Tuesday, 1 September 2009

How "typical" is long-term travel?

When we think of international "travel", our instinct is to think of a short "vacation", or a business "trip". But when we travel abroad, outside of a few of the most-touristed places at the most-touristed times of the year, we often find that most of the other U.S. citizens we meet are people who haven't been back in the USA in weeks or months or years, and/or who are living abroad.

So is the typical American abroad a short term traveller? Or a long-term traveller or expatriate?

It's a question that's become critical in the long-running lawsuit about undisclosed for credit, debit, and ATM card transactions in foreign currencies. At the hearing on 6 August 2009 on the proposed division of the US$250 million settlement (not counting another $75 million to the lawyers), I finally got a chance to explain my objections to the judge. I think he took me seriously, both as an individual and a consumer advocate, despite my not being a lawyer.

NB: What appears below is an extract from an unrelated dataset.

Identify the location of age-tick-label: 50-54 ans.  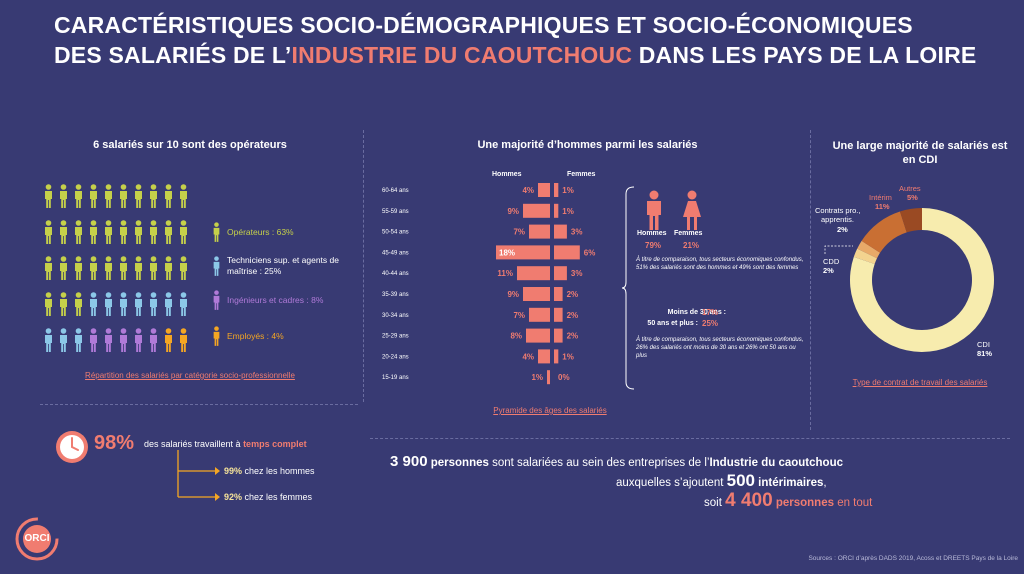
(396, 233).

But the lawyers are trying to justify a 90% reduction in awards from the settlement to people who spent more time abroad, on the theory that the "typical" American abroad is a short-term traveller (or, if they are an expatriate, typically a military person, the lawyer for the class claimed) and that they only need to estimate "typical" patterns of travel and card usage.

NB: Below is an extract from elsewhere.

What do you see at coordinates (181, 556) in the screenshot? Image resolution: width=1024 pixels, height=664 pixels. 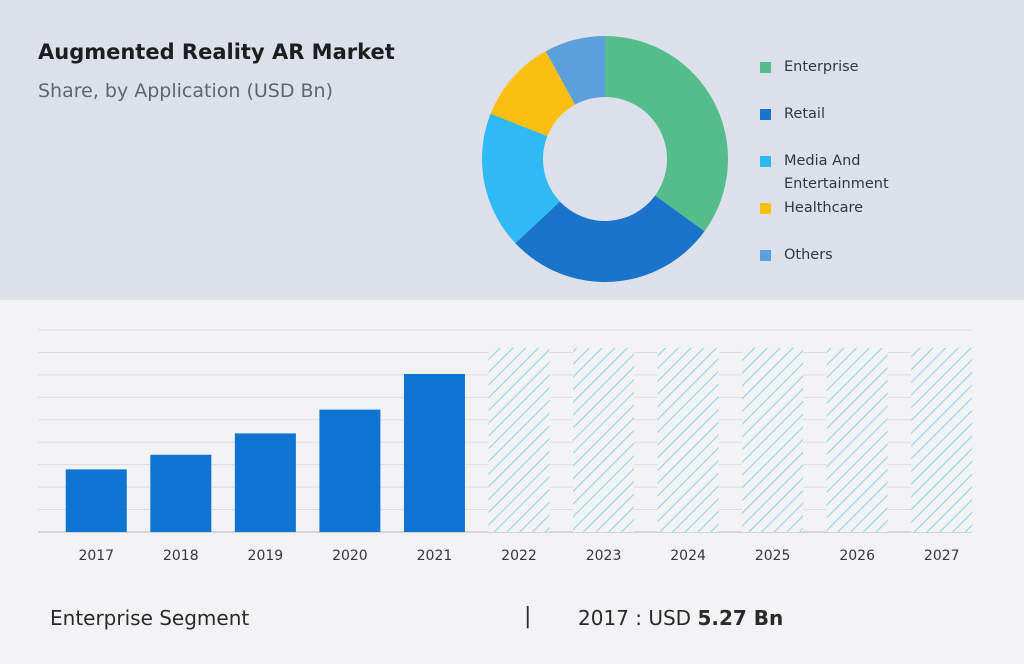 I see `x-tick-label-2018: 2018` at bounding box center [181, 556].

In reality, almost all long-term travellers, and even most of the people actually living abroad, don't have a local bank account abroad, and rely cash obtained at ATM's abroad (in local currency but from from their US-dollar bank account. Here's a typical story I got from Selwyn Berg, one of the other objectors to the settlement algorithm and claims reduction for long stays abroad:

We are the retirees who have found that one can live much better on Social Security income in European countries like Portugal, but have a retirement monthly income in U.S. Dollars on which we live. Often, it takes years to be able to resettle in a European country as a resident, and so for several years (which included the years of this case), we lived on ATM withdrawals, and that summed up to our total income for the several years.... Europe does not make it easy for any foreigner to resettle since the EU has so many benefits that the US does
not. Many European banks will not give you a credit account unless you can show residence, which makes sense. Residence is not just handed out.

My friend Erin Van Rheenen detailed the difficulty of figuring out how many Americans actually live abroad in one of her columns recently:

When I wrote Living Abroad in Costa Rica , I had the devil of time finding a reliable number for how many Americans made that very livable Central American country their home.

Estimates ranged from 200,000 to almost four times that, but there didn't seem to be any credible sources with accurate numbers.

It's just as hard, if not more so, to nail down the number of Americans living abroad in general.

And even harder, I might add, to figure out how many long-term travellers there are. But fortunately, I was able when I worked at Airtreks.com to commission a custom breakdown by trip duration of the U.S. government's large-scale travel survey data. From that data, census data on military and civilian U.S. government employees and their families abroad, and State Department estimates of resident private (non-governmental) U.S. expatriates by country, I got the following figures for 1998-2000:

  • U.S.-resident "travellers" abroad at any one time: 954,000 (plus those in Canada and Mexico, from 1998 survey)
  • Government employees, military personnel, and dependents abroad: 576,367 (Census 2000)
  • Private U.S. citizens residing abroad: 3,784,693 (State Department estimate, 1999)

Of the "travellers", there are a quarter of a million trips overseas (plus those to Canada and Mexico) each year by U.S. residents of more than 100 nights duration, and more than three-quarters of a million of 60 nights or longer.

Obviously, these statistics are far from precise. But the interesting thing is that they bear out the impression we get as soon as we venture off the tourist track: long-term travellers and expatriates far outnumber short-term travellers. Although there are more short-term travellers, their typical trips are so short that there are relatively few of them abroad, on average, at any given time. In most of the world, the statistics support the greater likelihood of meeting an American expat or long-term traveller than an American on a short trip.

I've sent the judge a letter with much more detail and citations, responding to his request for more evidence about this issue. He made no rulings during the hearing on August 6th, but said he would give this case his "top priority" for a decision once he completed some current trials.

Link | Posted by Edward on Tuesday, 1 September 2009, 19:59 ( 7:59 PM) | TrackBack (0)
Comments

Thank you for spending your time, energy, and money to advocate for all of us.

I have two daughters going to college in Montreal and my daughters and I have traveled all over the world so this is of particular interest to me.